What is needed.
Report, in full, each line of the material below in which the string "radio" occurs.

Provided material.

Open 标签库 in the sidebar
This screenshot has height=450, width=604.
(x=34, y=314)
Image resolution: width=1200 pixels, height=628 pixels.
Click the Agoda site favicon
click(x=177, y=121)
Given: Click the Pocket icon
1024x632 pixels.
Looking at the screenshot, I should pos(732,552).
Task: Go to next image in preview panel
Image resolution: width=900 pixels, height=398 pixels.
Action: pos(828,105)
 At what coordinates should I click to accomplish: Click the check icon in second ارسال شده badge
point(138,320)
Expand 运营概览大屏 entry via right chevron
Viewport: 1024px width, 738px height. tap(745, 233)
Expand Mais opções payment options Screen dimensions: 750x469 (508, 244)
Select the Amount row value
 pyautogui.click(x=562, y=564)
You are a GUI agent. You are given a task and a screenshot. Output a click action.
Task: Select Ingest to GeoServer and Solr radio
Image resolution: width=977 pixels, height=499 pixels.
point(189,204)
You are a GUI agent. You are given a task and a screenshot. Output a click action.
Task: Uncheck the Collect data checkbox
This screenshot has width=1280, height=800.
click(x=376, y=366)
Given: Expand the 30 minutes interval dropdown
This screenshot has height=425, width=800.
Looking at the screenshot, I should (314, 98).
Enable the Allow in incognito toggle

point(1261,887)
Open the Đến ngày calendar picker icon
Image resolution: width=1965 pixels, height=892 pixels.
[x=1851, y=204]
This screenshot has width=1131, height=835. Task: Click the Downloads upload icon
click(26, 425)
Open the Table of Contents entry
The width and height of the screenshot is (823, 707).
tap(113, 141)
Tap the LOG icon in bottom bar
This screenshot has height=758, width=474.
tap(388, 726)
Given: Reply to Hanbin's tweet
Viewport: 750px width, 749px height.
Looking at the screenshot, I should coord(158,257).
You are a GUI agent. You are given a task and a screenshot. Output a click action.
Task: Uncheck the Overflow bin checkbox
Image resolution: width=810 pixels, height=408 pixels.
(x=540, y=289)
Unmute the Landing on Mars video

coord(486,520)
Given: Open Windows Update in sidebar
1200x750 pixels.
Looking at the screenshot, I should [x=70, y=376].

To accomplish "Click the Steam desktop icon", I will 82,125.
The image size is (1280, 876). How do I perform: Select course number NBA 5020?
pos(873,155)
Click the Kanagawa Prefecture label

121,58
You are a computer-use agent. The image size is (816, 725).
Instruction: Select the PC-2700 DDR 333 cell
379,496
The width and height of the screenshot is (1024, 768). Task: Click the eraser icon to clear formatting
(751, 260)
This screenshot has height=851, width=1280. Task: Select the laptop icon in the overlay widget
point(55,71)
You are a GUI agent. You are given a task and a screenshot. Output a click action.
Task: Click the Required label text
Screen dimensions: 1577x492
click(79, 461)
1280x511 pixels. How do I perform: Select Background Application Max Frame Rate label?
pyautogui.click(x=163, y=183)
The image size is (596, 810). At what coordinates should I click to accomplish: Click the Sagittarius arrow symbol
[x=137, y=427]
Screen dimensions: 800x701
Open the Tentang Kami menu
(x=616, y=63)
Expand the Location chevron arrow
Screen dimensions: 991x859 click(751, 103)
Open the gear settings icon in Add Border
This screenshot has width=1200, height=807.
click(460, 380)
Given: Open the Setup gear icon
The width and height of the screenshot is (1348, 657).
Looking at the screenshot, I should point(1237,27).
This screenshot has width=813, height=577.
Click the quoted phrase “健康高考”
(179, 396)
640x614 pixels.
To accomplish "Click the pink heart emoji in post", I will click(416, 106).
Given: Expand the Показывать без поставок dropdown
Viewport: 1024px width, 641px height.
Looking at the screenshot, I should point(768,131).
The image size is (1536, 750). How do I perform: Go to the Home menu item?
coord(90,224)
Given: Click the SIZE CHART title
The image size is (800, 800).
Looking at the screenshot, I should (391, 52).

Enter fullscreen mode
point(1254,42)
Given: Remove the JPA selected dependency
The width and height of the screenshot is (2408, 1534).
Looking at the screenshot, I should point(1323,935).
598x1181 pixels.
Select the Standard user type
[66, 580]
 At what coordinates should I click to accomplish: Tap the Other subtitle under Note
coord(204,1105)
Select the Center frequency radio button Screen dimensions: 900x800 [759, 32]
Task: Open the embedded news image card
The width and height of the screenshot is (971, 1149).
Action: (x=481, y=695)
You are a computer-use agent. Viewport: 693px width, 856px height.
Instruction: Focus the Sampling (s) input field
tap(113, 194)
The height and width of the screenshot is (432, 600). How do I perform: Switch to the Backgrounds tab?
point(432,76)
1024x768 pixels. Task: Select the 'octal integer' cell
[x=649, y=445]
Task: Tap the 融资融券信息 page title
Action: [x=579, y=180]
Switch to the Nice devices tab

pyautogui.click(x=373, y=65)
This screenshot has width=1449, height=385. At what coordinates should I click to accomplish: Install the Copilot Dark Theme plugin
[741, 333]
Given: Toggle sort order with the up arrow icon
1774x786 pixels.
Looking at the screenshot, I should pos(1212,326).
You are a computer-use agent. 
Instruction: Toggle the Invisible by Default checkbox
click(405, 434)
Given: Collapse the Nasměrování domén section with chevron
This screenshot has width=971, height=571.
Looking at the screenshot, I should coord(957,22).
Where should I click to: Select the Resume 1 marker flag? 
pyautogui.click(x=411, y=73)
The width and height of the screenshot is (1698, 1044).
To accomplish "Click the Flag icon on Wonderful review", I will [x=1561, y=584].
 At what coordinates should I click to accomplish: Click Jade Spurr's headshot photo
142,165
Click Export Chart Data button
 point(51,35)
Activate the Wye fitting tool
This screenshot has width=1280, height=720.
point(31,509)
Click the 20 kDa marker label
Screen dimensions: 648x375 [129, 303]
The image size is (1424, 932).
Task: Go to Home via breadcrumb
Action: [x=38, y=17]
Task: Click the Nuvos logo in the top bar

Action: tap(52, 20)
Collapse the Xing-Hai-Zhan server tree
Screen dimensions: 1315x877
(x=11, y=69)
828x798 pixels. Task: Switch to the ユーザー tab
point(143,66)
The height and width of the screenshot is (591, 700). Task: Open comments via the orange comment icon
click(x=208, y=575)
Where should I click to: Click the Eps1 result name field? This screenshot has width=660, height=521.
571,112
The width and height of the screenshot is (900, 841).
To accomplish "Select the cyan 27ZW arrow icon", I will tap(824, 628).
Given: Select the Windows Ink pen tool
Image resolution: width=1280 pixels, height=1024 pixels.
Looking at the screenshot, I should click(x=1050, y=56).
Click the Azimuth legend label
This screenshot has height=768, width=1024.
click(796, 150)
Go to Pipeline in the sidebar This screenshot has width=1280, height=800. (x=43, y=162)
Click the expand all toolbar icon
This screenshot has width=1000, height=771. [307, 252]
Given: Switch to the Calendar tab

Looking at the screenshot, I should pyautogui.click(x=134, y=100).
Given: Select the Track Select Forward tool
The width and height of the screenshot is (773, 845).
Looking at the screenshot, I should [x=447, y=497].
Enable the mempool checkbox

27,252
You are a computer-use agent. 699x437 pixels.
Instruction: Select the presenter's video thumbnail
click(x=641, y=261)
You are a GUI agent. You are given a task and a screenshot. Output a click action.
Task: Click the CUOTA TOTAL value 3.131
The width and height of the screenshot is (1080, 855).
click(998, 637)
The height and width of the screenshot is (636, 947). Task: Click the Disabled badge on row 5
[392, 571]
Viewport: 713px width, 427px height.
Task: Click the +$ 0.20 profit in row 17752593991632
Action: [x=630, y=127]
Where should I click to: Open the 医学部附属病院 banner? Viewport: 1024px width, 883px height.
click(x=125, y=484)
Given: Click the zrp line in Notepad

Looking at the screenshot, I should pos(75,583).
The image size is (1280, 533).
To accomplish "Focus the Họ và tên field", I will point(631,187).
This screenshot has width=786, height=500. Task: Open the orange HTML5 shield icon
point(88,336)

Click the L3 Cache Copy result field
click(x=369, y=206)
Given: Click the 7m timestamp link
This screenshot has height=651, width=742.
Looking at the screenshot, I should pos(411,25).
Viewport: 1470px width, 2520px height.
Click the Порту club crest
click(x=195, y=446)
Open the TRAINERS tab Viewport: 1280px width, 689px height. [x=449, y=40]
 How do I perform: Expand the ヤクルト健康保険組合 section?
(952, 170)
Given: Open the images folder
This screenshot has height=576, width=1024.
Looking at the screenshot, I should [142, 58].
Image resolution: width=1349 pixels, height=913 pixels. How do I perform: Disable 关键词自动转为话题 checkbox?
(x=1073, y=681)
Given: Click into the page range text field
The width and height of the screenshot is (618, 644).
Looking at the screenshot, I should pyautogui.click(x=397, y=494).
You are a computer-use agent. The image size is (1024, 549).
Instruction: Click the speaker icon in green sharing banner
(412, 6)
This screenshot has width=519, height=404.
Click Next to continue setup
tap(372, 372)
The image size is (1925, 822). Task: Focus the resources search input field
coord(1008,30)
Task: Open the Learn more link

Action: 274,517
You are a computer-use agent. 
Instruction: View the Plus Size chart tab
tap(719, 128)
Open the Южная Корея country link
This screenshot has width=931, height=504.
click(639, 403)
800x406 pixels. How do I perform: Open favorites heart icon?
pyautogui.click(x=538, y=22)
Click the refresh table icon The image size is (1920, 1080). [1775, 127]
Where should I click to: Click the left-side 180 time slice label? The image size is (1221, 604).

Answer area.
Task: Select Ingest to GeoServer and Solr radio
Select the Center frequency radio button Screen dimensions: 900x800 [759, 32]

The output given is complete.